WHAT IS NEEDED ::
Once the images are set aside, write out the rest of the records exactly.

ENTRIES PROVIDED ::
Content starts
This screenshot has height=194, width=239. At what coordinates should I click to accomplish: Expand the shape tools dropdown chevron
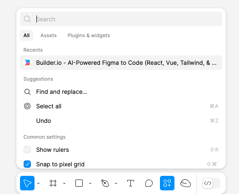click(90, 183)
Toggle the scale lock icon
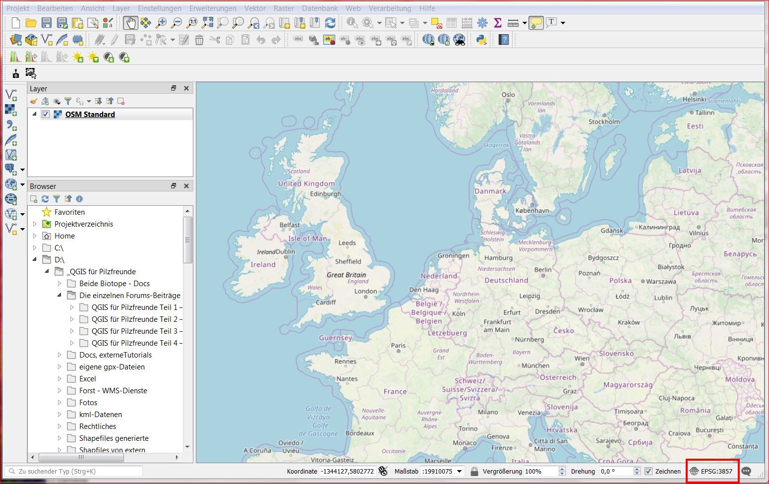 pos(474,471)
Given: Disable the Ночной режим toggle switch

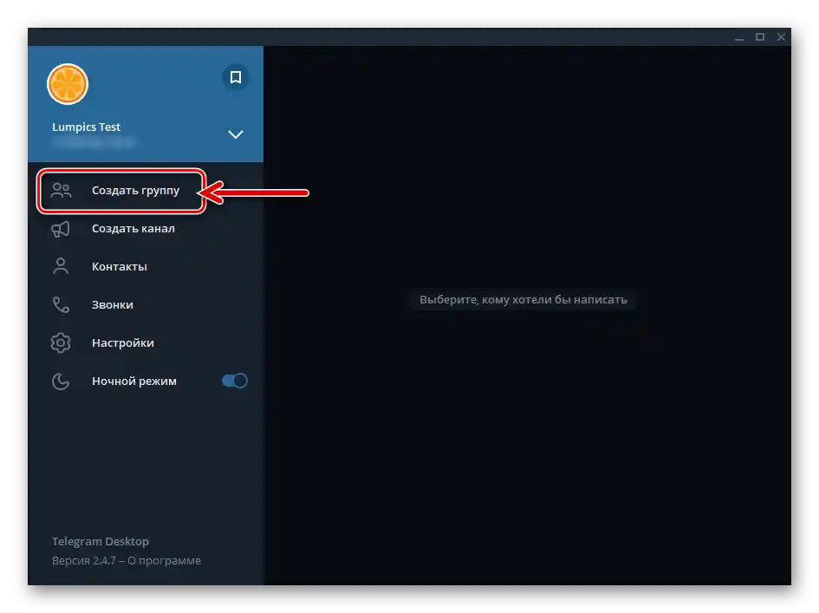Looking at the screenshot, I should coord(234,381).
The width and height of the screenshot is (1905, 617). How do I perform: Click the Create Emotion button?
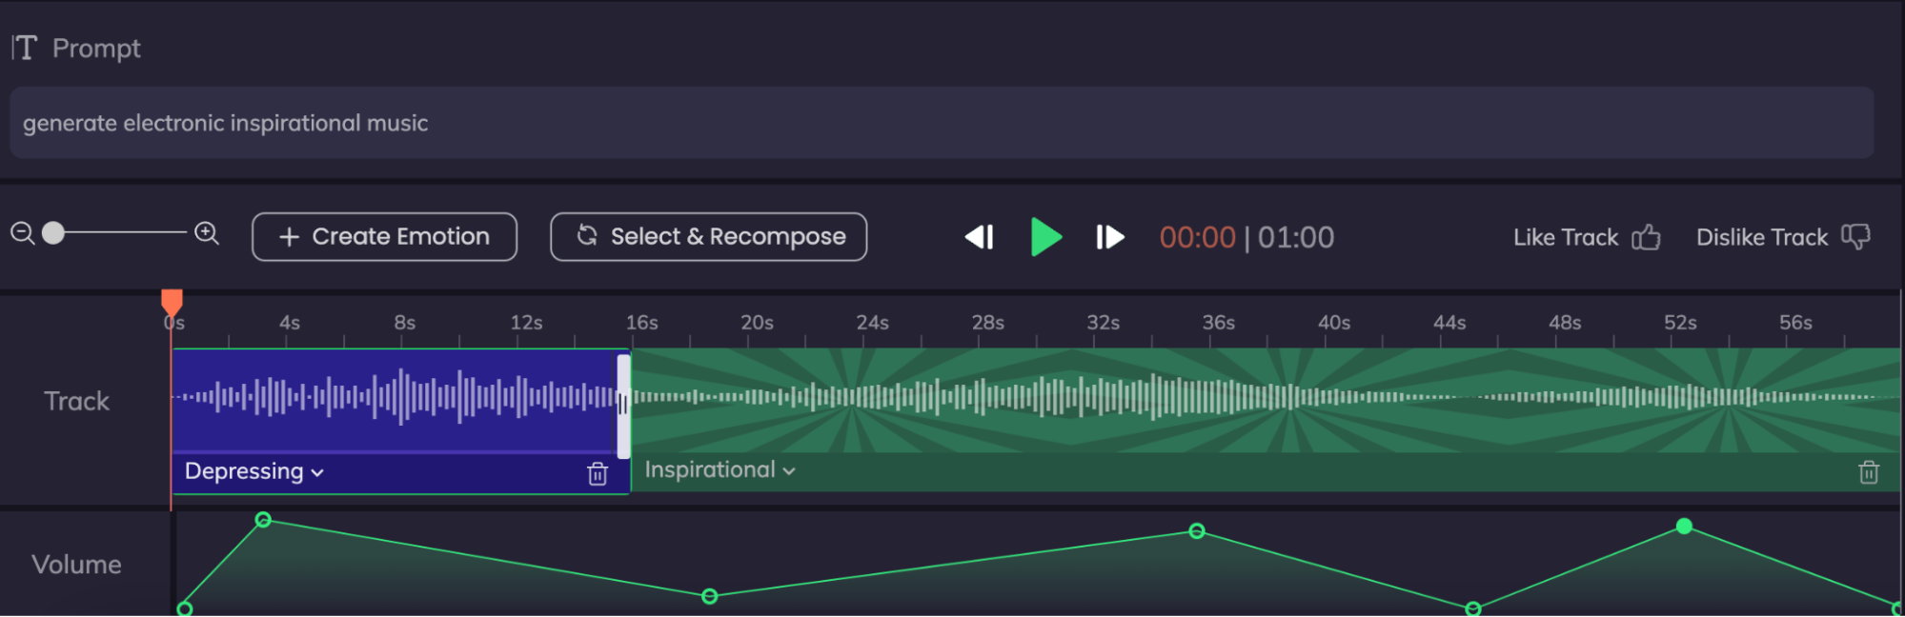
Content ends
EXERCISE OUTPUT ::
This screenshot has height=194, width=239. At what coordinates should I click to accomplish: Expand the shape tools dropdown chevron
click(90, 183)
Toggle the scale lock icon
 pos(474,471)
Given: Disable the Ночной режим toggle switch

Looking at the screenshot, I should coord(234,381).
The width and height of the screenshot is (1905, 617). How do I perform: Click the Create Emotion button?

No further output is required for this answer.